The late April episode has a rather homogeneous rainfall time series, with 30 min accumulation not exceeding 3 mm but without large gaps without precipitation, in particular between the 28 April and 01 May. The other two episodes are more irregular, with shorter but more intense precipitation intervals. The larger rainfall episode is recorded 17 May, with accumulated 30-min precipitation values reaching 25 mm in the Puigcerdà rain gauge, that is, 5 times larger than for the late April episode. Regarding wind speeds, both sites show a strong day/night variation, with maximum values reaching 7 m/s at Das and 10 m/s at Puigcerdà between the 10 and 20 May, and not exceeding 5 m/s during the rest of the investigated period. The time variation of the wind speed is consistent between both sites, although the values are systematically greater at Das.

In the following we will focus on the late April and mid-June episodes, selecting two 7-day long intervals, from 25 April to 01 May and from 14 to 20 June. To compare seismic and meteorological data, the seismic signals have been high-pass filtered above 40 Hz, downsampled and represented by their envelope function to hence display their amplitude as positive values. As all the instruments were identical, we prefer do not remove the instrumental response to avoid eventual numerical artifacts and keep their amplitude units in digital counts.

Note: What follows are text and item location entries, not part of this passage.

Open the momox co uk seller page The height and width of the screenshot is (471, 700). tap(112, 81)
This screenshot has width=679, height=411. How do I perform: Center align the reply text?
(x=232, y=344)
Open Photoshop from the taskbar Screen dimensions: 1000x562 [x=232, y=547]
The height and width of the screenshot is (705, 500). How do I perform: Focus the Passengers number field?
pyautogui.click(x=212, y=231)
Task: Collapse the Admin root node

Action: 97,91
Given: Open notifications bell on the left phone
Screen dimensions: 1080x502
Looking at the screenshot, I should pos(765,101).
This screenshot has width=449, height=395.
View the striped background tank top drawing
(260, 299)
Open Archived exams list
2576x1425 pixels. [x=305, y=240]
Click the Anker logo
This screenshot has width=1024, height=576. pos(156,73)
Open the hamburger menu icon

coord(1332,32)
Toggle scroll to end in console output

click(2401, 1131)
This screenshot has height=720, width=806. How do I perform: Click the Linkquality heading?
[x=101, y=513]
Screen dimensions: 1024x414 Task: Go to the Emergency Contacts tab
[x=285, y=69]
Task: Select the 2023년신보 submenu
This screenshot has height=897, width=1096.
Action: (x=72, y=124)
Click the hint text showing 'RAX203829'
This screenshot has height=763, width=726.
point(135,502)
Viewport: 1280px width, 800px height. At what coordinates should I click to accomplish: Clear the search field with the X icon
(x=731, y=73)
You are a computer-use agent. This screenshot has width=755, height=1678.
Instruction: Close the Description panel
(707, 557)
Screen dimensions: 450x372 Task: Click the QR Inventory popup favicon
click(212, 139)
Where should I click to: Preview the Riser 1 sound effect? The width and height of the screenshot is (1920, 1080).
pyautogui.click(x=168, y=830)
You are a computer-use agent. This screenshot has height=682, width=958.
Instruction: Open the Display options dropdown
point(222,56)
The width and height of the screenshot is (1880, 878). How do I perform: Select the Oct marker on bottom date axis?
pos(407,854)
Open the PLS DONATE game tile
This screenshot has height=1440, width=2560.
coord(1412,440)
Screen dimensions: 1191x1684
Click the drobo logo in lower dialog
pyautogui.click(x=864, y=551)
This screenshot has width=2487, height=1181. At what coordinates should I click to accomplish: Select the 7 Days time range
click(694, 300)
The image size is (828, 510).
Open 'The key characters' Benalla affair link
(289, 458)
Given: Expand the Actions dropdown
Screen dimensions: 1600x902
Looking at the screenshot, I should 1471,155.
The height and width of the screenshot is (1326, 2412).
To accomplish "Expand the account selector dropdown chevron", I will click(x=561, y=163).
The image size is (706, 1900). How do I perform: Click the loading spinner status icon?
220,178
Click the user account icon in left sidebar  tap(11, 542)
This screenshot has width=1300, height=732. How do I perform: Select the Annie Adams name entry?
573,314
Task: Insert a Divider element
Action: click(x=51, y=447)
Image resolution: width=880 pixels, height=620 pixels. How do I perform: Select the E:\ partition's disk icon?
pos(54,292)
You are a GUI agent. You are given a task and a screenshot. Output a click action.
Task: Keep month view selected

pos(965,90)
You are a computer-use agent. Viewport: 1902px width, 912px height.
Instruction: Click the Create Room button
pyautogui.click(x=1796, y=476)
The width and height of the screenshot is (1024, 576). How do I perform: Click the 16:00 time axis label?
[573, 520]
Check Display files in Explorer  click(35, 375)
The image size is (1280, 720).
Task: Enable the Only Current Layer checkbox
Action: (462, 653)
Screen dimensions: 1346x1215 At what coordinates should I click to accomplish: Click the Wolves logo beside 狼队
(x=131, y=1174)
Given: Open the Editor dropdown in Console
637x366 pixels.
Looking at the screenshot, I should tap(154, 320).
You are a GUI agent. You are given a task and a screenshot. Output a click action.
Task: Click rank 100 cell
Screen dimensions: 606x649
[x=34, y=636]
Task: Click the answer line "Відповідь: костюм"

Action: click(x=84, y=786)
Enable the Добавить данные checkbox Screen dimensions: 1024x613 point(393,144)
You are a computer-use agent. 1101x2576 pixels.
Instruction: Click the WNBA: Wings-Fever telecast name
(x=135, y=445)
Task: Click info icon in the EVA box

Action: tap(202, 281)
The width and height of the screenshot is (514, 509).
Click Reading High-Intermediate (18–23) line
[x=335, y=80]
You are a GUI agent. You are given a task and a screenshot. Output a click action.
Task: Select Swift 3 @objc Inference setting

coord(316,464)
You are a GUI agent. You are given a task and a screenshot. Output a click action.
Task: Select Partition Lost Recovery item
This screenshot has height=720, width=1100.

Figure 3 shows the seismic data for the late April and mid-June episodes. Each line in the upper panels corresponds to a seismic station, ordered accordingly to their longitude, with the westernmost sites on top of the figure. All the stations detect the same episodes of large amplitude, but with significant differences in the relative amplitude and the time arrival of the maximum peaks. The bottom panels show the meteorological data (precipitation in red, wind speed in green) for the Puigcerdà station, plotted together with the seismic envelopes, calculated as the mean envelope of the five seismic sites closest to the meteorological station. Larger seismic amplitudes correlate well with the precipitation peaks. Although the correspondence between precipitation and seismic amplitude values is not fully consistent over time, rainfall is ostensibly responsible of the largest part of the seismic motion in the selected frequency band.

Figure 3
figure 3

Top panels: Envelopes of the seismic signals during the late April (left) and mid-June rainfall episodes (right), downsampled to one sample every 20 min. Traces are ordered following longitude, with westward sites on top. All traces are displayed using the same amplitude scale, expressed in digital counts. Lower panels: precipitation (red line) and wind speed (green line) at Puigcerdà and the mean seismic envelope calculated using the five sites closer to the meteorological station (black line). Vertical scales have been adjusted to highlight the correlation between seismic and meteorological data.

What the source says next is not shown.